**Job:** Copy the stretch of the records from the line containing "Identify the location of Play" through the line containing "pyautogui.click(x=813, y=8)", character for character.

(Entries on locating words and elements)
+-------+
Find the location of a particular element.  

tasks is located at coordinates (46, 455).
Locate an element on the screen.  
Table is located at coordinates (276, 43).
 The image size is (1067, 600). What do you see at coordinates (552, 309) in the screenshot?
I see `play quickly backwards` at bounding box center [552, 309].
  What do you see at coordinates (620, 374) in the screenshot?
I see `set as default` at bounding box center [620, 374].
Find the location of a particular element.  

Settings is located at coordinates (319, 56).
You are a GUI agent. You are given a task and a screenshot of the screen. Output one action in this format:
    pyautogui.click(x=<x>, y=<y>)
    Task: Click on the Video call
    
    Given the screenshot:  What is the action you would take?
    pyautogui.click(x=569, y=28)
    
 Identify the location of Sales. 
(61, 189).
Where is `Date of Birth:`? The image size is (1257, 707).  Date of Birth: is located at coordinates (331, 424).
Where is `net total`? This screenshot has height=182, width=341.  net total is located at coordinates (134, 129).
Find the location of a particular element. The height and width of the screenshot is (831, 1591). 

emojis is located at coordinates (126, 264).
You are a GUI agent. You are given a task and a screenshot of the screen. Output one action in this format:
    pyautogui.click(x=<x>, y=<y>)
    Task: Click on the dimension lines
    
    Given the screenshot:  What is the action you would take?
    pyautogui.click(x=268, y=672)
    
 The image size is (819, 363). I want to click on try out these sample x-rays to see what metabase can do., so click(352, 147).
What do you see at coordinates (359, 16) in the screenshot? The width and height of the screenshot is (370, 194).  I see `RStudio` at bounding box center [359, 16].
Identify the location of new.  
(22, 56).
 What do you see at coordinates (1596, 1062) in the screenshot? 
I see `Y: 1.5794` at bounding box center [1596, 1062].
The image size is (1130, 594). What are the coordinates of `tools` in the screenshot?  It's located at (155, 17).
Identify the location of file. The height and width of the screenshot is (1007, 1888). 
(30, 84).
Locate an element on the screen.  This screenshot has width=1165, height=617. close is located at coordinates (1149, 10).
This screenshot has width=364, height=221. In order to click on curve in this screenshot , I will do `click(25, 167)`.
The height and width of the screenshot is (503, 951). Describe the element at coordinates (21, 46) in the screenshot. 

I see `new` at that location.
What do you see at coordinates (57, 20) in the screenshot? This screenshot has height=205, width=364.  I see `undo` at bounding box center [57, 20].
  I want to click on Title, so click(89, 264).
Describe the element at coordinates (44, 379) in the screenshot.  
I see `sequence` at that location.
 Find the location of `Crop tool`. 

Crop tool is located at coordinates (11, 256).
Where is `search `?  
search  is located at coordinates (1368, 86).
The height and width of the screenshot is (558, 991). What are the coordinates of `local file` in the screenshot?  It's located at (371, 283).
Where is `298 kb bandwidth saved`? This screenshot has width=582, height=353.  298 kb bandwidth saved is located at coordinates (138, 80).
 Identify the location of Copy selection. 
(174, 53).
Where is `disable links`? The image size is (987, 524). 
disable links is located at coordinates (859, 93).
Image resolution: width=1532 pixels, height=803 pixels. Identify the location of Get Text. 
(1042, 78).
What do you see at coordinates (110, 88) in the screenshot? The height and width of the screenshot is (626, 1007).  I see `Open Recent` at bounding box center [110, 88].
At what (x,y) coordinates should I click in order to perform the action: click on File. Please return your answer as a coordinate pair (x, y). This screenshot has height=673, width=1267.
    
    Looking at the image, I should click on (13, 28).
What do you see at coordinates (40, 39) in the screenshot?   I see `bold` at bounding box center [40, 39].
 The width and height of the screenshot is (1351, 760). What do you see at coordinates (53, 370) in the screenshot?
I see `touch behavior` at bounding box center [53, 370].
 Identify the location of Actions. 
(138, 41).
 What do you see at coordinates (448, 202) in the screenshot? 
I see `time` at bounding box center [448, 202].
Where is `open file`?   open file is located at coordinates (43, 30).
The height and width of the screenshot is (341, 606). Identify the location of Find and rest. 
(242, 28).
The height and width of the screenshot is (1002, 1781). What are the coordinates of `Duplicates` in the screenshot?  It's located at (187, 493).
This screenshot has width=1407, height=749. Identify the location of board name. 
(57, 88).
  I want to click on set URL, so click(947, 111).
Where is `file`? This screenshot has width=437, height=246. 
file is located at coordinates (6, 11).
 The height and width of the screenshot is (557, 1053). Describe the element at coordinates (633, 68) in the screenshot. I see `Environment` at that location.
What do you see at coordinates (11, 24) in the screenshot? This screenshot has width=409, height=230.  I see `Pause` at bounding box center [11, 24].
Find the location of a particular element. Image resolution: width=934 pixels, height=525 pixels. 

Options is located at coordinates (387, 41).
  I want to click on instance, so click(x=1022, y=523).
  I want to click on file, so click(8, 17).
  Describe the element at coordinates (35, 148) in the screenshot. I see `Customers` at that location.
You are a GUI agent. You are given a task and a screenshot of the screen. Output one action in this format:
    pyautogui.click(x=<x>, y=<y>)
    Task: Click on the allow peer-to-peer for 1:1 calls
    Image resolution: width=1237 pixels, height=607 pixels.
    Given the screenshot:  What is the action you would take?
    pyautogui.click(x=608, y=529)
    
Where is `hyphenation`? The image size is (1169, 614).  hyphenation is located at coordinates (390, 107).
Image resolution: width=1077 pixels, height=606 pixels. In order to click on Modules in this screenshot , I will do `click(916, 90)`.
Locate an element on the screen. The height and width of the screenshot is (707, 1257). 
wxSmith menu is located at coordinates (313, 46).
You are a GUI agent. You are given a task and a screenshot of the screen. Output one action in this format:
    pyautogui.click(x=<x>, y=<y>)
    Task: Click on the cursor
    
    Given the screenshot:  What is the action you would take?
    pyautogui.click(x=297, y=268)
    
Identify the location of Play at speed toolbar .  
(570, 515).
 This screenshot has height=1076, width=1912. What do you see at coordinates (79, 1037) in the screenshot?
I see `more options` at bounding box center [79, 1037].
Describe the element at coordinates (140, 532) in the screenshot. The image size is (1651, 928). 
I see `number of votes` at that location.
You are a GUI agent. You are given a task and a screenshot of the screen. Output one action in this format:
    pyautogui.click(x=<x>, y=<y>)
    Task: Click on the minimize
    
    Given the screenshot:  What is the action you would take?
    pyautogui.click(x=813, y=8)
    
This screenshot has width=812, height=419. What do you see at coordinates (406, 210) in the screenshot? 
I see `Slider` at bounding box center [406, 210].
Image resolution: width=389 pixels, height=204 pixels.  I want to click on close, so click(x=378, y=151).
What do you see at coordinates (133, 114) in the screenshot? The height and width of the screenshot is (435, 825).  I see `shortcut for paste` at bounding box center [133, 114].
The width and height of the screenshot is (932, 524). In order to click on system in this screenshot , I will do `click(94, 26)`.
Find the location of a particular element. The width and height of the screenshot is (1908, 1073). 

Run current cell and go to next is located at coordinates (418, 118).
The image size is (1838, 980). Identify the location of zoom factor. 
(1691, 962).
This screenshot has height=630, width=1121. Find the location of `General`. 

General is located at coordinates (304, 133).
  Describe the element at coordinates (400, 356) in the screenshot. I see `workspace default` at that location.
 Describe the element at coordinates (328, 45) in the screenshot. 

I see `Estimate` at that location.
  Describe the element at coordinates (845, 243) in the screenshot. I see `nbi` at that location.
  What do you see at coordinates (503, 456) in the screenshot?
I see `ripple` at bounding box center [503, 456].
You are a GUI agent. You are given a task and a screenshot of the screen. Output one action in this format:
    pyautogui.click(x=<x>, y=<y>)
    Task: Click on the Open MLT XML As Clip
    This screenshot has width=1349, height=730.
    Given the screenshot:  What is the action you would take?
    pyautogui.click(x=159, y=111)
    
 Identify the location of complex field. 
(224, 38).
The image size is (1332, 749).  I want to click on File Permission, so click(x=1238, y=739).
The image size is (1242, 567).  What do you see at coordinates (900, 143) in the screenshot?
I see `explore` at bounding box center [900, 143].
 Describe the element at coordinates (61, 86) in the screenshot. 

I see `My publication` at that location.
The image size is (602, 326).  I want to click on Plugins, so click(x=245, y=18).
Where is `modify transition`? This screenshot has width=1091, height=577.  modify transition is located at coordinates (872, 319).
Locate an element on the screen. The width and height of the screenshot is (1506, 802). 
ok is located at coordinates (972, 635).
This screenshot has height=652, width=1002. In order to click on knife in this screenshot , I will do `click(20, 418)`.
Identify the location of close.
+-------+
**Response to this task:**
Identify the location of Play at speed toolbar .  
(570, 515).
 This screenshot has height=1076, width=1912. What do you see at coordinates (79, 1037) in the screenshot?
I see `more options` at bounding box center [79, 1037].
Describe the element at coordinates (140, 532) in the screenshot. The image size is (1651, 928). 
I see `number of votes` at that location.
You are a GUI agent. You are given a task and a screenshot of the screen. Output one action in this format:
    pyautogui.click(x=<x>, y=<y>)
    Task: Click on the minimize
    
    Given the screenshot:  What is the action you would take?
    pyautogui.click(x=813, y=8)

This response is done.